» **Problem statement**:
Give each entry back by retyping it exactly as written.

· · · ·

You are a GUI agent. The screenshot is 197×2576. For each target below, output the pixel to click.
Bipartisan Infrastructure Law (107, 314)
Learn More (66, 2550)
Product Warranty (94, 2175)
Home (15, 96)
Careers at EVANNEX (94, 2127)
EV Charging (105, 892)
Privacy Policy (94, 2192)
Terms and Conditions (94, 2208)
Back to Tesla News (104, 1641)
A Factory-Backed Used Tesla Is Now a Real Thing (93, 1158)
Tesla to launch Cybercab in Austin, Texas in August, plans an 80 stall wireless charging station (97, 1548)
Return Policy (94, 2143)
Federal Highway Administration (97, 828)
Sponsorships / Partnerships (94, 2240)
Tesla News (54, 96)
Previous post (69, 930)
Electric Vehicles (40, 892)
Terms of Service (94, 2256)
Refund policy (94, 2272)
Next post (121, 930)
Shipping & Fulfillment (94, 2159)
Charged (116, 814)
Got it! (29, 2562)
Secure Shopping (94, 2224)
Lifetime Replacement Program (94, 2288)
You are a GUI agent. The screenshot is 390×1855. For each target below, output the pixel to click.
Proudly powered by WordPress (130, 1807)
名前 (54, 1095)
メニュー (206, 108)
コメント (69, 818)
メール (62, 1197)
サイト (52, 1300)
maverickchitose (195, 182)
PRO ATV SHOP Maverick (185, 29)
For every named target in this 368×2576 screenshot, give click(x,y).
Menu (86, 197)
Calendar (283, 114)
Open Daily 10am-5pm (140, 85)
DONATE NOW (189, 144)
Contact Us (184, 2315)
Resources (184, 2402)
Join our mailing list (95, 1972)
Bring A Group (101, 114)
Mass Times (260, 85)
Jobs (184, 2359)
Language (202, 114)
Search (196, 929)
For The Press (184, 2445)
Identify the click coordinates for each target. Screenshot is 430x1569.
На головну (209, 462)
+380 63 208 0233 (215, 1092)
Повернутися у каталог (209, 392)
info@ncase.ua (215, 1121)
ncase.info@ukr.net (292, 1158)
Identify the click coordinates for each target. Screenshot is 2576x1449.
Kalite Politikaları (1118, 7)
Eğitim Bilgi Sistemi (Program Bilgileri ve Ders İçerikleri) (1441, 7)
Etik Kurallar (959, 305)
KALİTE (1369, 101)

· · · ·

» **Solution**:
You are a GUI agent. The screenshot is 197×2576. For each target below, output the pixel to click.
Bipartisan Infrastructure Law (107, 314)
Learn More (66, 2550)
Product Warranty (94, 2175)
Home (15, 96)
Careers at EVANNEX (94, 2127)
EV Charging (105, 892)
Privacy Policy (94, 2192)
Terms and Conditions (94, 2208)
Back to Tesla News (104, 1641)
A Factory-Backed Used Tesla Is Now a Real Thing (93, 1158)
Tesla to launch Cybercab in Austin, Texas in August, plans an 80 stall wireless charging station (97, 1548)
Return Policy (94, 2143)
Federal Highway Administration (97, 828)
Sponsorships / Partnerships (94, 2240)
Tesla News (54, 96)
Previous post (69, 930)
Electric Vehicles (40, 892)
Terms of Service (94, 2256)
Refund policy (94, 2272)
Next post (121, 930)
Shipping & Fulfillment (94, 2159)
Charged (116, 814)
Got it! (29, 2562)
Secure Shopping (94, 2224)
Lifetime Replacement Program (94, 2288)
You are a GUI agent. The screenshot is 390×1855. For each target below, output the pixel to click.
Proudly powered by WordPress (130, 1807)
名前 (54, 1095)
メニュー (206, 108)
コメント (69, 818)
メール (62, 1197)
サイト (52, 1300)
maverickchitose (195, 182)
PRO ATV SHOP Maverick (185, 29)
For every named target in this 368×2576 screenshot, give click(x,y).
Menu (86, 197)
Calendar (283, 114)
Open Daily 10am-5pm (140, 85)
DONATE NOW (189, 144)
Contact Us (184, 2315)
Resources (184, 2402)
Join our mailing list (95, 1972)
Bring A Group (101, 114)
Mass Times (260, 85)
Jobs (184, 2359)
Language (202, 114)
Search (196, 929)
For The Press (184, 2445)
Identify the click coordinates for each target. Screenshot is 430x1569.
На головну (209, 462)
+380 63 208 0233 (215, 1092)
Повернутися у каталог (209, 392)
info@ncase.ua (215, 1121)
ncase.info@ukr.net (292, 1158)
Identify the click coordinates for each target. Screenshot is 2576x1449.
Kalite Politikaları (1118, 7)
Eğitim Bilgi Sistemi (Program Bilgileri ve Ders İçerikleri) (1441, 7)
Etik Kurallar (959, 305)
KALİTE (1369, 101)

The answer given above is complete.